**** Records for this exercise

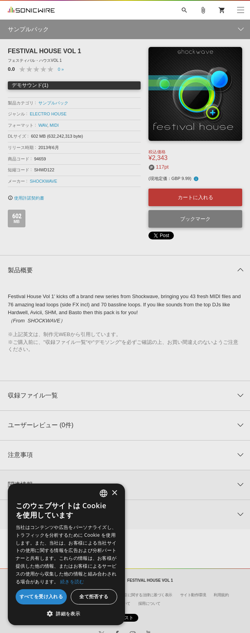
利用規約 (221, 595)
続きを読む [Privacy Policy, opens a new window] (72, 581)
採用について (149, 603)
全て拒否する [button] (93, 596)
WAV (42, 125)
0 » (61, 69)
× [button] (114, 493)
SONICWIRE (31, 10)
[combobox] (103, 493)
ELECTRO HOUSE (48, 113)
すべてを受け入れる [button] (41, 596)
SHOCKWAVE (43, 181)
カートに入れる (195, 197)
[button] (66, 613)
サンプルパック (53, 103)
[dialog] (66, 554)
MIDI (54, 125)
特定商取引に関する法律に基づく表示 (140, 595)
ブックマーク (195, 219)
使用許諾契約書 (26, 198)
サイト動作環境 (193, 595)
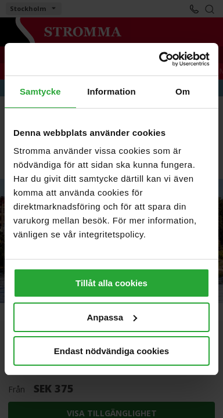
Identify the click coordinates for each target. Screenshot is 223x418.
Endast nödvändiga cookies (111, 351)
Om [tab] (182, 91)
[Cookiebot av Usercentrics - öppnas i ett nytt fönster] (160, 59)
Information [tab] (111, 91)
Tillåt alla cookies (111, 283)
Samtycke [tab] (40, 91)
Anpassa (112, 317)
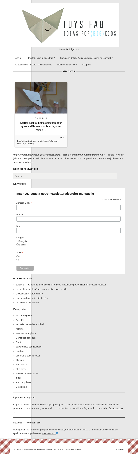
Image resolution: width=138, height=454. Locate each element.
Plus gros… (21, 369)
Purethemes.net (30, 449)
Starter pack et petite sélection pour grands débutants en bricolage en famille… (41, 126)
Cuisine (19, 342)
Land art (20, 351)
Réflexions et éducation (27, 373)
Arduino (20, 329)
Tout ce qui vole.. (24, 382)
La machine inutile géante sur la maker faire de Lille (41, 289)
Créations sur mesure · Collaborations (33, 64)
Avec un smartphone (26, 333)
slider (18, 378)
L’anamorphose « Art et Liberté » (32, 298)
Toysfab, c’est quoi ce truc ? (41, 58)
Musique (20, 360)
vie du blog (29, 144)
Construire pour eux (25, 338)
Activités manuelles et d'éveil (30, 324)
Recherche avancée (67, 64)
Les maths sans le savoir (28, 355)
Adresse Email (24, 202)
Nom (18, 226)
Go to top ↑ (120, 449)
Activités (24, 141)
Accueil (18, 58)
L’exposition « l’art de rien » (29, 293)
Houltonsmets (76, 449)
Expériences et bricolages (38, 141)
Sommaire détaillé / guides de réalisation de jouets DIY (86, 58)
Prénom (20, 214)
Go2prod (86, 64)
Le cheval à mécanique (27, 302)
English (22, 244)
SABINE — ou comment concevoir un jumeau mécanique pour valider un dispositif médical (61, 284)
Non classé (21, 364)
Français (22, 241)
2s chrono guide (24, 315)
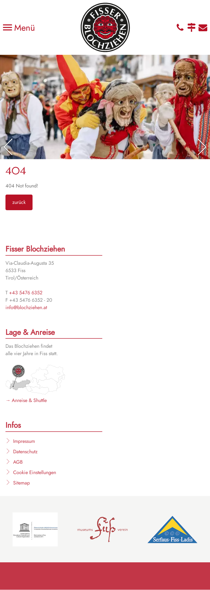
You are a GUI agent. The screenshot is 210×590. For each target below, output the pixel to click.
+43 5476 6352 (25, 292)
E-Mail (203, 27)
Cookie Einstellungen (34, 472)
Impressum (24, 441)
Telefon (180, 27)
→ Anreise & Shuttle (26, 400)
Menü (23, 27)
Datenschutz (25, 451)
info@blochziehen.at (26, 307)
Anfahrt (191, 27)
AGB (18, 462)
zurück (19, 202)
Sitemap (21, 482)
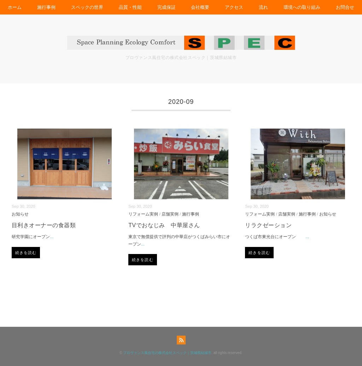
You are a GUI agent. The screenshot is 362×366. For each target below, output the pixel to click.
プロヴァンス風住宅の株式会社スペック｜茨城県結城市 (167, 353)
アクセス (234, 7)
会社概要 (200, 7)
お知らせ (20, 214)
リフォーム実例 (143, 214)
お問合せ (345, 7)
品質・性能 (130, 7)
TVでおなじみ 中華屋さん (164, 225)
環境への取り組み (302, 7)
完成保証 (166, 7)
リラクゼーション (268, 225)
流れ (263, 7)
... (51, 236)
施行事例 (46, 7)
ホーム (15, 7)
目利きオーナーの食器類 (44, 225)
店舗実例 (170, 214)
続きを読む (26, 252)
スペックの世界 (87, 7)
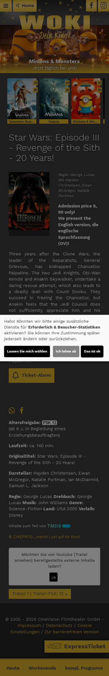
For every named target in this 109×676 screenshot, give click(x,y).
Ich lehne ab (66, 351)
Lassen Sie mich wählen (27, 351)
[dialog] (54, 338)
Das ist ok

********

■ **Exercise task**:
Write out the items exactly, starting with the line that contains "流れ (263, 7)" and going on through the last line of the items. Leave the pictures out.

■ **Completed exercise**:
流れ (263, 7)
... (51, 236)
施行事例 (46, 7)
ホーム (15, 7)
目利きオーナーの食器類 (44, 225)
店舗実例 (170, 214)
続きを読む (26, 252)
スペックの世界 (87, 7)
For every named target in this 109×676 screenshot, give click(x,y).
Ich lehne ab (66, 351)
Lassen Sie mich wählen (27, 351)
[dialog] (54, 338)
Das ist ok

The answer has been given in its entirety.